View similarly tagged posts: fiction,mystery
Posted by Hui-Lan on Dec. 30, 2010 at 9 a.m.
The Tale of a Literary Rat
December 23, 2010
By: Sam Savage
Firmin is the story of a rat--a literate, philosophical, and, yes, very melancholy rat. He is born, the runt of the litter, in the basement of a Boston bookstore, and from a very early age begins feeding his physical and intellectual hunger with the books that surround him. He lives on the edge of the human world, sometimes envious, sometimes confused, but always lonely and eager to communicate (unfortunately, due to the constraints of rat anatomy he is only able to master one sign language phrase: "Goodbye, zipper"). From the very first page Firmin is an appealing character--and this small but literary book will make you both laugh and cry.
View similarly tagged posts: fiction
Posted by fatorangecat on Dec. 23, 2010 at 9:23 a.m.
December 16, 2010
Title: Temples of Delight
By: Barbara Trapido
Barbara Trapido is quicksilver. Her prose beguiles. Her plots twine. Her characters dart. Sadly, SCPL owns only three of her seven books, five of which are linked, although not linearly. Start with the Mozartean Temples of Delight, then read her first two books, Brother of the More Famous Jack and Noah's Ark, in order. Ensorceled, beg SCPL to find copies of Juggling and Traveling Hornplayer, which share characters with the first three books. Add the fictionalized memoir Frankie and Stankie and her most recent book, Sex and Stravinsky (yes, you read the title right), for utter delight.
View similarly tagged posts: fiction
Posted by curious on Dec. 16, 2010 at 8:59 a.m.

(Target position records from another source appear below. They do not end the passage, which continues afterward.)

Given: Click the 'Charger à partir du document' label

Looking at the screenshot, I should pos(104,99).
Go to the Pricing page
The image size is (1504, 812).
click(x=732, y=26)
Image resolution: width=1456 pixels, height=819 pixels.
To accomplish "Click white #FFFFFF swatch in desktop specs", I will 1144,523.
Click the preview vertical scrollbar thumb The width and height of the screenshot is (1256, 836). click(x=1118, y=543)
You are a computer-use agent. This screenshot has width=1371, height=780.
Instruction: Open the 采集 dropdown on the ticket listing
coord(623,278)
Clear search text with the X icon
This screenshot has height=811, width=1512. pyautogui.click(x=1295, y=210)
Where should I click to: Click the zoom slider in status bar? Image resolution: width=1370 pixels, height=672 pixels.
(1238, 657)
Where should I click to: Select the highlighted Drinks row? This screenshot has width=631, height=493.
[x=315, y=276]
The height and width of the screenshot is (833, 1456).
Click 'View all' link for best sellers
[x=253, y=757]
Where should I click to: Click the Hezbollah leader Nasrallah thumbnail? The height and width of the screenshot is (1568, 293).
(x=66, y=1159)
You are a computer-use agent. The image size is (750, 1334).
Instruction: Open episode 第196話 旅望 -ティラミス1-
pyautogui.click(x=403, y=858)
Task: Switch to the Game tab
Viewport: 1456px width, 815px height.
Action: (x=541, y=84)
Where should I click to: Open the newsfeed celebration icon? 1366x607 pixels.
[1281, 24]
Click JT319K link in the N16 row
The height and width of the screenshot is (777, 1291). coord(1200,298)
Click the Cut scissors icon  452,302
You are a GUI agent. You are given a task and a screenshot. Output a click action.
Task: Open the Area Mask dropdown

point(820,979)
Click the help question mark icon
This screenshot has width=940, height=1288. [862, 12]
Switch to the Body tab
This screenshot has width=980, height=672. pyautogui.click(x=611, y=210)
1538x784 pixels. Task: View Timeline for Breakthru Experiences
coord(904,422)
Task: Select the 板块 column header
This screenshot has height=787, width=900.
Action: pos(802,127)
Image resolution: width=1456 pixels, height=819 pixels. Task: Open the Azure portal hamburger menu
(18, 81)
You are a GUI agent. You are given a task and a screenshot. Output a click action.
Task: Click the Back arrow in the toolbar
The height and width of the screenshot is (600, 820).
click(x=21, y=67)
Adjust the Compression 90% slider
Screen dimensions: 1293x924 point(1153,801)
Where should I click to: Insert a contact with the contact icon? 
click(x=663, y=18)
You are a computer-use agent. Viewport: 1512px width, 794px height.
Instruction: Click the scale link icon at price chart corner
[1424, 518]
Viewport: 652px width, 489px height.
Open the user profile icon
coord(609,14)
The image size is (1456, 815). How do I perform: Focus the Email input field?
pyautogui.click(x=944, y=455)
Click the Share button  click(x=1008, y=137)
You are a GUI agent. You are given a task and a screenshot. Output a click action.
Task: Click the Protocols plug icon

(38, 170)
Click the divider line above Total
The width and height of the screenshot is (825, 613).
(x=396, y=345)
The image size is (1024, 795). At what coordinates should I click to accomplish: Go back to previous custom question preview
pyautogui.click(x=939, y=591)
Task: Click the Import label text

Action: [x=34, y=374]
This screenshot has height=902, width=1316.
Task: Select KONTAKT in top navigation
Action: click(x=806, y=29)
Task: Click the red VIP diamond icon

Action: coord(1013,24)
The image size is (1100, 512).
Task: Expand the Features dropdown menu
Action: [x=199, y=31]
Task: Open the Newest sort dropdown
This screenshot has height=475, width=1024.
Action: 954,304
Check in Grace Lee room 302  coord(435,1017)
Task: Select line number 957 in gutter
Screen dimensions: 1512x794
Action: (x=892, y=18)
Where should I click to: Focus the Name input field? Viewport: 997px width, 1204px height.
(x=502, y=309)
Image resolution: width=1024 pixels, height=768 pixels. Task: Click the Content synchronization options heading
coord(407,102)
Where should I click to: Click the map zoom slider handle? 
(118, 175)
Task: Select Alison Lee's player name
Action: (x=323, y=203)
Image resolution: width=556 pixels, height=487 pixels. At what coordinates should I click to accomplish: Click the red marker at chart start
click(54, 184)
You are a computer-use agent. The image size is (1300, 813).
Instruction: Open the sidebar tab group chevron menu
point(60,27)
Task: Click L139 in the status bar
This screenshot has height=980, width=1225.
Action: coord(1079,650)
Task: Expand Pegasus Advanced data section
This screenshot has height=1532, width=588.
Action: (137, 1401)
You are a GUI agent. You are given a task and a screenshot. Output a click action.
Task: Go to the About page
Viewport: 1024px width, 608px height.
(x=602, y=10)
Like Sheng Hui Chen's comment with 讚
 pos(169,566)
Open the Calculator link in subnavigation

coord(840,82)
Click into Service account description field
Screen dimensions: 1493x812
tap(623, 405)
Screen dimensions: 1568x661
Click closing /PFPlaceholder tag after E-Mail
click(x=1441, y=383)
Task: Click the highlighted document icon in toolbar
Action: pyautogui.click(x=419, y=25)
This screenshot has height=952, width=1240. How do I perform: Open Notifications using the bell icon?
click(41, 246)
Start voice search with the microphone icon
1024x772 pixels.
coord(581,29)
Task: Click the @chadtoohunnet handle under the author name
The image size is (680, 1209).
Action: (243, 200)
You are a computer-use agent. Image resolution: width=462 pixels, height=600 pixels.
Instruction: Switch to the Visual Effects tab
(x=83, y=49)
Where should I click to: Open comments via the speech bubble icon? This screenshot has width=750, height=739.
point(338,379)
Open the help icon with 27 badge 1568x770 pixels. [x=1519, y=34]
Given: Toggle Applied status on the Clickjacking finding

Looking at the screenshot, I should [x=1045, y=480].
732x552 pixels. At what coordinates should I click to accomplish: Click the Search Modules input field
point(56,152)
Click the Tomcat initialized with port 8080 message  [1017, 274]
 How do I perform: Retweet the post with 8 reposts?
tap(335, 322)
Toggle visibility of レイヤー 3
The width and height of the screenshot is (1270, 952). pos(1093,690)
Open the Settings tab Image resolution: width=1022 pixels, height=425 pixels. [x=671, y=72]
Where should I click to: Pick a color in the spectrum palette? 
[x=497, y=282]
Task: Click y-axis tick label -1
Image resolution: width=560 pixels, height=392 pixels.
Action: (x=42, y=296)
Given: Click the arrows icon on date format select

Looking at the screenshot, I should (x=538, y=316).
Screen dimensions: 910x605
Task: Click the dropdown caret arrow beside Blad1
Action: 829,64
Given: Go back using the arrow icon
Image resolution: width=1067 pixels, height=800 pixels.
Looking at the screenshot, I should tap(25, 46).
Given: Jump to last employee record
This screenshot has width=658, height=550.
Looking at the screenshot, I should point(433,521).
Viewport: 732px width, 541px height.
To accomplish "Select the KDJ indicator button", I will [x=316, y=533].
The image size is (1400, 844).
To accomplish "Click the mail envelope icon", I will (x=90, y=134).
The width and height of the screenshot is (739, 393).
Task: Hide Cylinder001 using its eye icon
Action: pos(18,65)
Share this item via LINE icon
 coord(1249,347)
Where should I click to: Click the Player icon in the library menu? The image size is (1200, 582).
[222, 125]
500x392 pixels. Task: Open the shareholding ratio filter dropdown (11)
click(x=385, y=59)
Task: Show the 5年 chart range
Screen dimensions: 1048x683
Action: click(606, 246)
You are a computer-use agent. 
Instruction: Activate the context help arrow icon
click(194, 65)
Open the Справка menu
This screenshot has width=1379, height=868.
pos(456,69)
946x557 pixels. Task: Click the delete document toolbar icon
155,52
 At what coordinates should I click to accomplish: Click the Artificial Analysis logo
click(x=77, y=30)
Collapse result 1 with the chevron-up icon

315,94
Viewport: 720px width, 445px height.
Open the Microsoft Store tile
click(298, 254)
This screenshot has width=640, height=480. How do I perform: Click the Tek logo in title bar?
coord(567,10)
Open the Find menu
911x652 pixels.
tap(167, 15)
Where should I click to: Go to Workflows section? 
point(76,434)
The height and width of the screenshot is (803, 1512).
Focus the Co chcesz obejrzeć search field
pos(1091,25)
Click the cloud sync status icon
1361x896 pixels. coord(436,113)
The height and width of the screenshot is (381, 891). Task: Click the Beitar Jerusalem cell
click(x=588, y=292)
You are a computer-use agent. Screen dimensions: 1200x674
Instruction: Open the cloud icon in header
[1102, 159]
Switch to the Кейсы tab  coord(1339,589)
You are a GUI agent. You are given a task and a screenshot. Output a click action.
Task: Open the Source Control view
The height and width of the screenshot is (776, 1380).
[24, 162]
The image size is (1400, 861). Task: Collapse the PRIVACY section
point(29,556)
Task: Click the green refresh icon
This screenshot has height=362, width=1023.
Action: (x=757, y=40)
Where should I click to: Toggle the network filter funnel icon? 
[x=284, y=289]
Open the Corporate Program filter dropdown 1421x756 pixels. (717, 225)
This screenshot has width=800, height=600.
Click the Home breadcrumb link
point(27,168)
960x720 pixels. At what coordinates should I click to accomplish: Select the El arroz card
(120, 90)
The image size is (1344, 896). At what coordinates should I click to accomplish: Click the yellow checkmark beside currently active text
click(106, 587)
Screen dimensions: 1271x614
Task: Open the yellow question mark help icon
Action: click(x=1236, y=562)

From a newsman's point of view
December 9, 2010
Title: Breach of Faith: Hurricane Katrina and the Near Death of a Great American City
By: Jed Horne
Like Goya's signature remark "Yo lo vi, I saw it…," Jed Horne, the metro editor of New Orleans' own excellent newspaper, 'The Times-Picayune', tells it like it really was, firsthand. He and his fellow news staff continued to report the news and serve the city residents in the middle of and throughout the unfolding chaos of Hurricane Katrina. When the city's telephone landlines stopped functioning and cell phones gave out, the TP news staff kept on posting updates of present conditions via electronic format (for a brief period only) and then resumed a daily printing of the paper. Throughout this book, he conducts interviews with Ivor van Heerden, the former deputy director of the LSU Hurricane Center, who reminisces about his many predictions and elaborates in detail the timeline of indisputable facts. The interviews with Dr. Kiersta Kurtz-Burke are particularly moving; treating the 450 plus patients in New Orleans' Charity Hospital with no electricity or power and a shortage of essential supplies. Mr. Horne's real strength as a reporter comes when he talks with the storm victims who sought shelter in the Superdome: How did they get here? What will they do now? After seeing all the horrifying images on television of American citizens stranded on freeway on-ramps pleading for help, I wanted to get a clearer understanding of the disaster and its heartbreaking aftermath. Reading "Breach of Faith" gives me a renewed respect for the journalism profession and for their dedication to reporting the truth. The 'Times Picayune' staff won the 2006 Pulitzer Prize in Journalism for Breaking News Reporting for "its courageous and aggressive coverage of Hurricane Katrina, overcoming desperate conditions facing the city and the newspaper."
View similarly tagged posts: non-fiction,history
Posted by pollockl on Dec. 9, 2010 at 8:21 a.m.